3) His age. Now, as a Knicks fan, ageism isn’t an excuse. Kenyon Martin, Rasheed Wallace and Marcus Camby have been huge playmakers in the absence of Amare Stoudemire. Their tenacious defense and ability to finish at the rim has been instrumental in the epic season the Knicks have had. Yes, Collins was good enough to play in the NBA. That inherently quantifies him as a great basketball player. But in reality, we all know he’s not that good.

4) He shouldn’t want a sympathy spot. Refer to #3. I’m all for giving athletes a chance to prove their worth and fight for a spot on a roster. Although he played for the Celtics, I didn’t see any of Collins playing time.

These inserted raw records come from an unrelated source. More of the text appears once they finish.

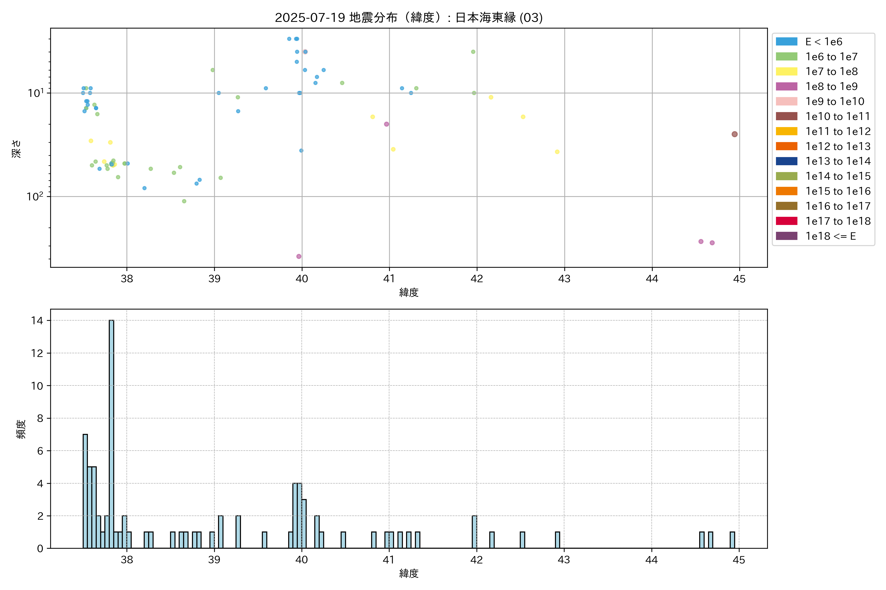
Task: Click the 10² tick label on depth axis
Action: pos(35,196)
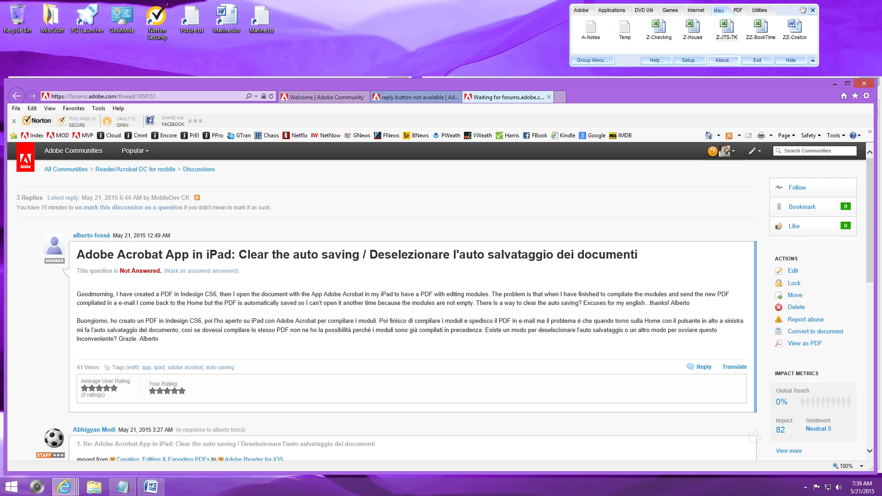The image size is (882, 496).
Task: Click the printer icon in command bar
Action: [761, 135]
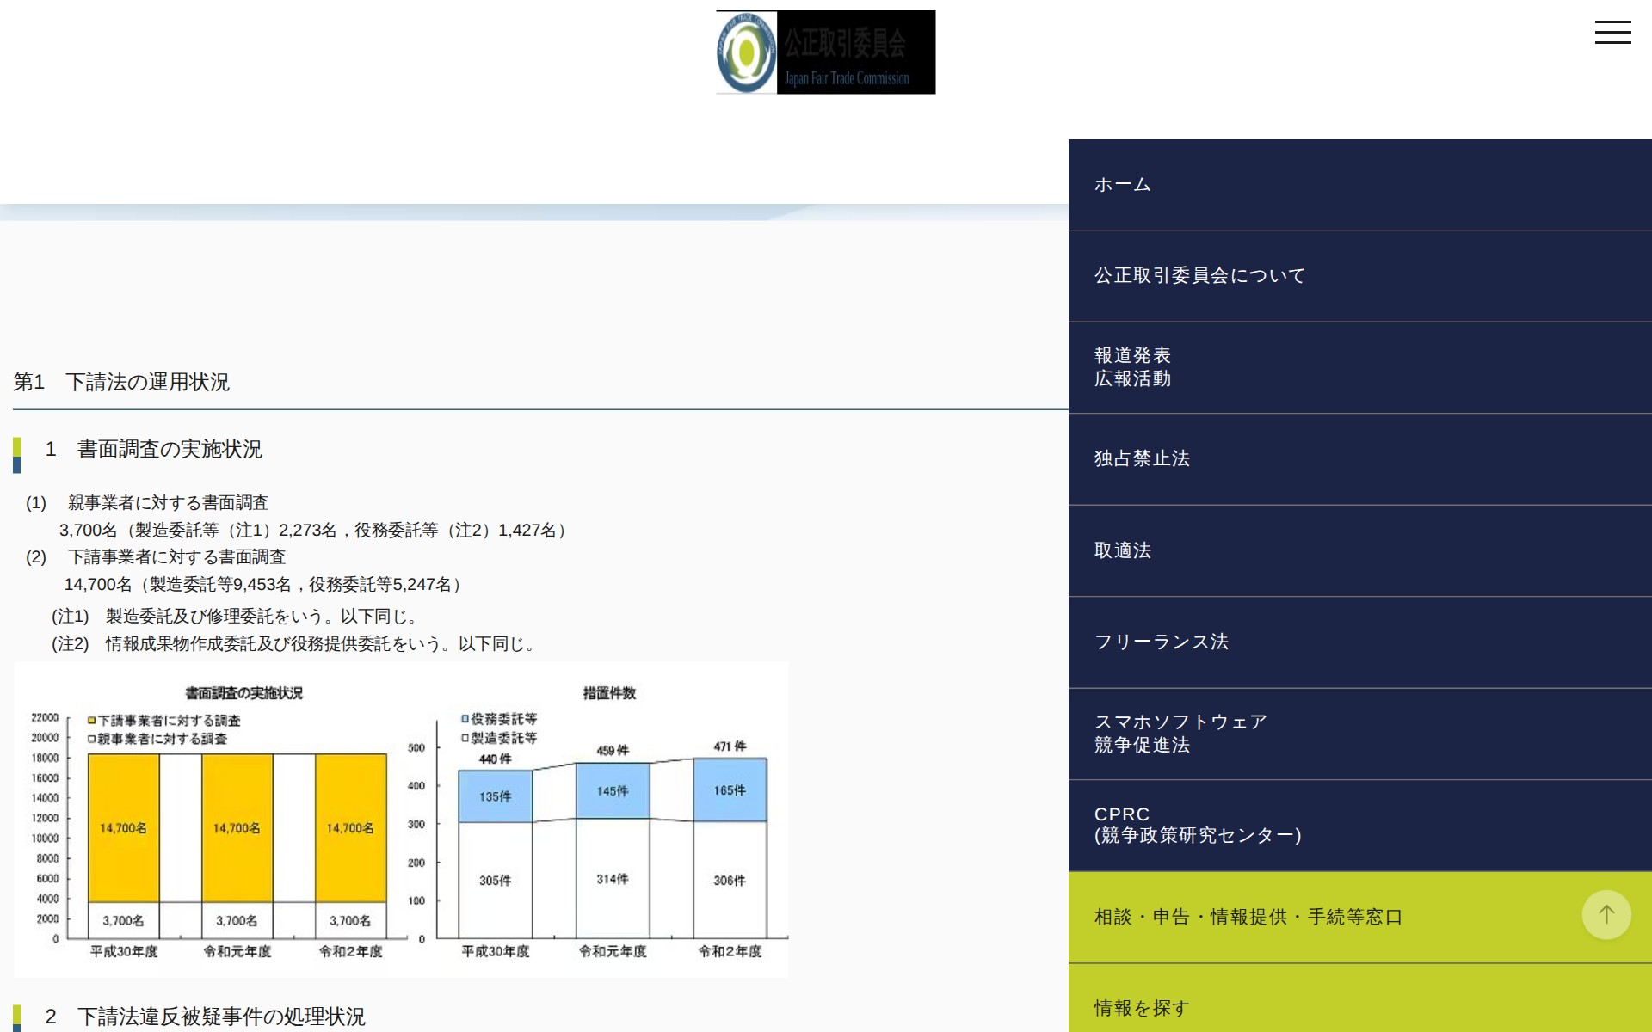Open the ホーム menu item
This screenshot has height=1032, width=1652.
[x=1123, y=185]
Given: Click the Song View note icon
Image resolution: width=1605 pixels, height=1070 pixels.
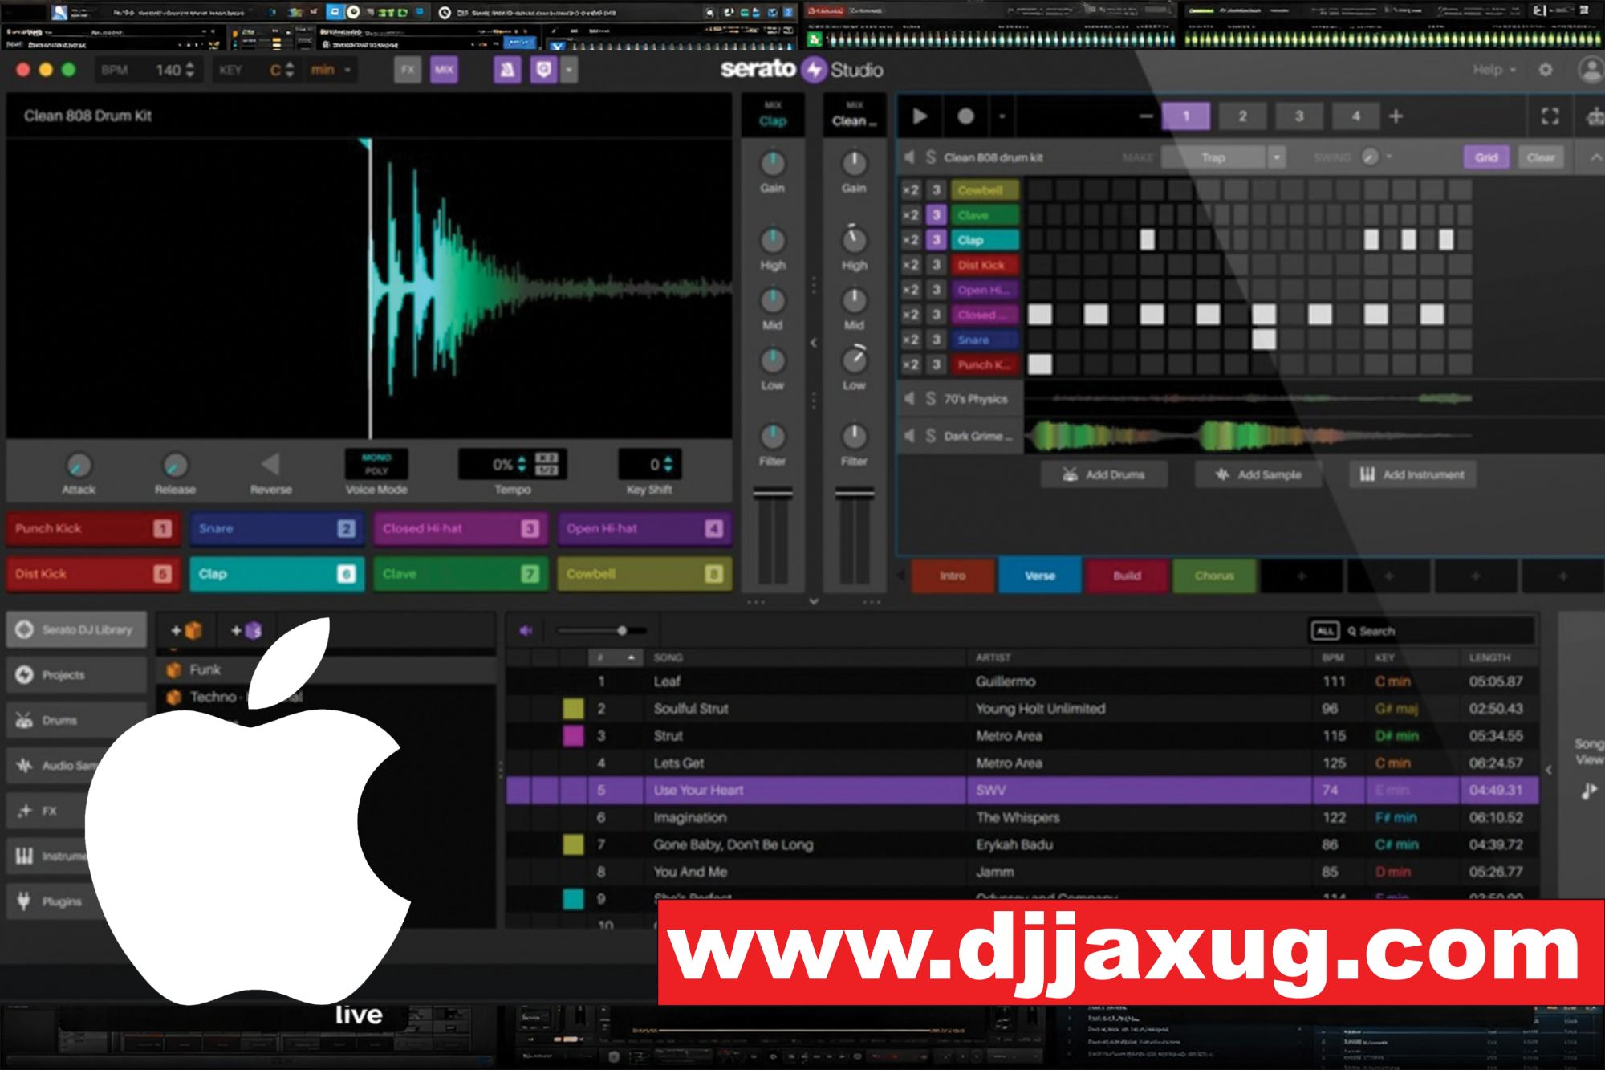Looking at the screenshot, I should click(1588, 791).
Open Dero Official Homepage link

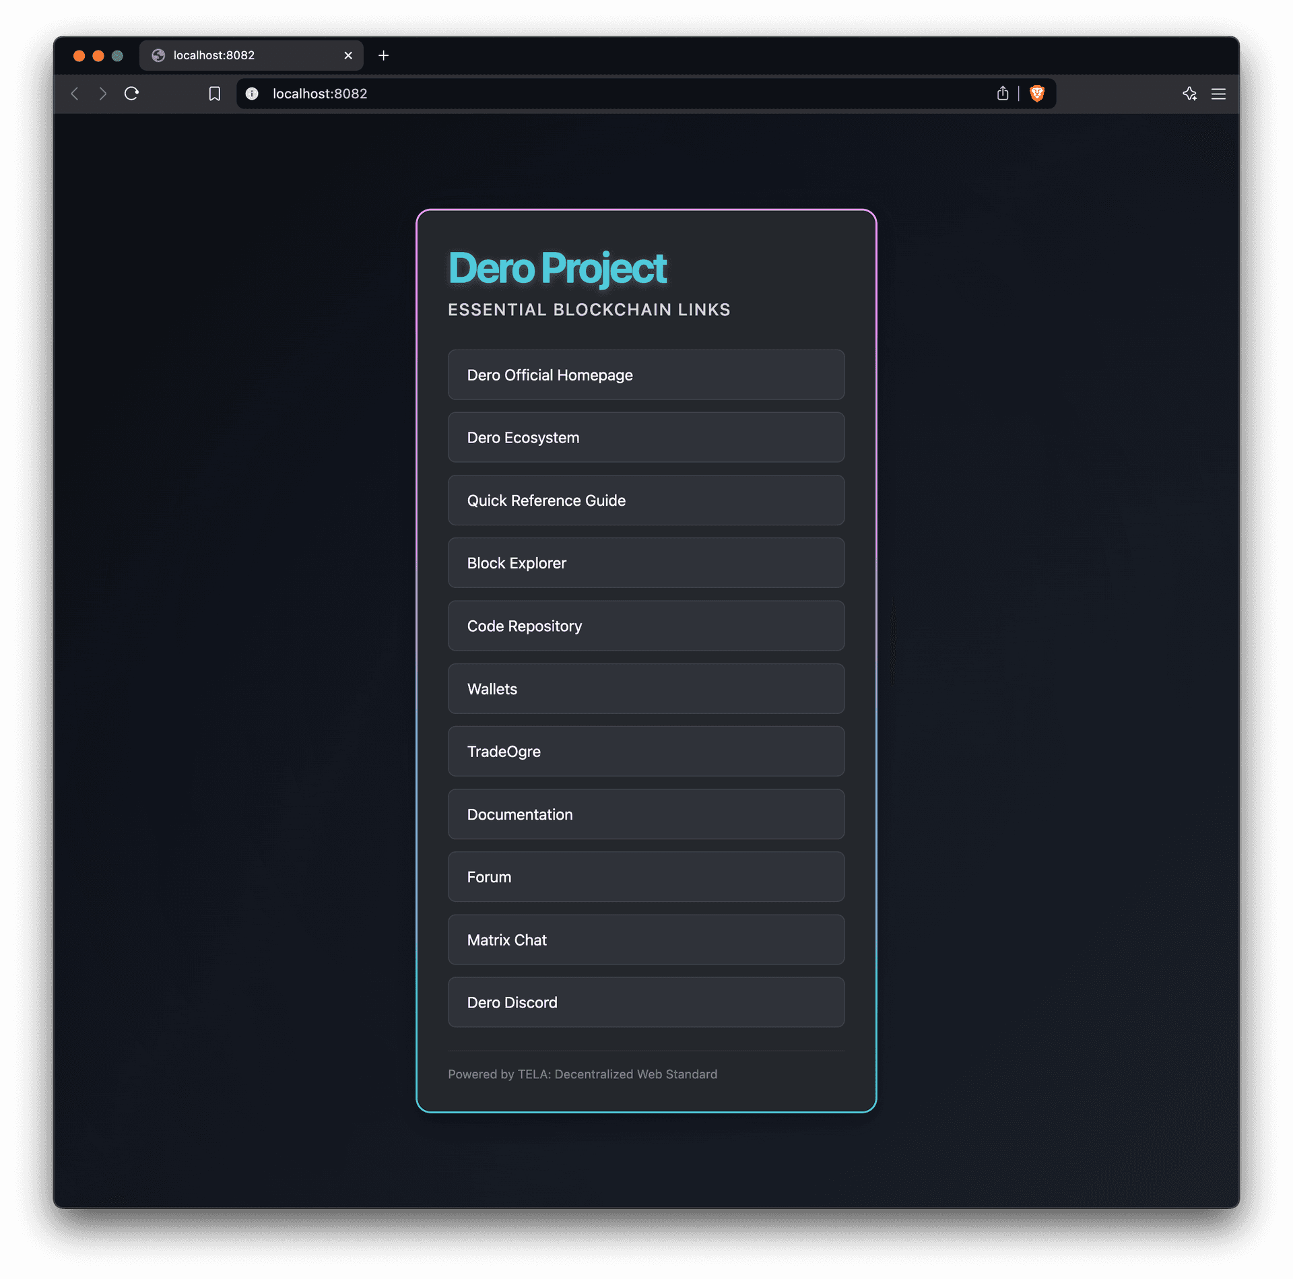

Looking at the sheer physicality of the sport, can his body take the grind of an 82 game schedule? Kevin Garnett and Tim Duncan are in damn good shape for their respective ages. Duncan averaged 33 minutes per game in the regular season. Garnett averaged 35 minutes per game in the Knicks series alone! Collins averages less than 21 minutes for his career. Unless he can be a true role player for a team needing a veteran, he shouldn’t just take a job for the sake of making a statement.

5) Him coming might not have the effect people want it to have. As I said, I don’t want to take diminish the courage Collins displayed by coming out on his terms and when he was ready. But this now has people wanting the next gay player coming out to be someone of notoriety. It’s actually a little disturbing to me that people bank the future of homosexual athletes being comfortably out on 1 marquee player essentially putting his brand on the line. I have an issue with those who say “it won’t matter until somebody A-list comes out.” It shouldn’t have to be that way. Athletes are public figures and by virtue, have a lot of influence of the younger generation. So by Collins taking the proverbial 1st step, it’s like people are waiting with an awkward anticipation.

I think the focus should be on acceptance from those who aren’t gay. The idealism of Jason Collins’s announcement is set up to be an example of organizational and professional tolerance. However, tolerance is not the same as acceptance. It’ll be very telling to see what happens with this story over the summer, especially with David Stern being a lame-duck commissioner now.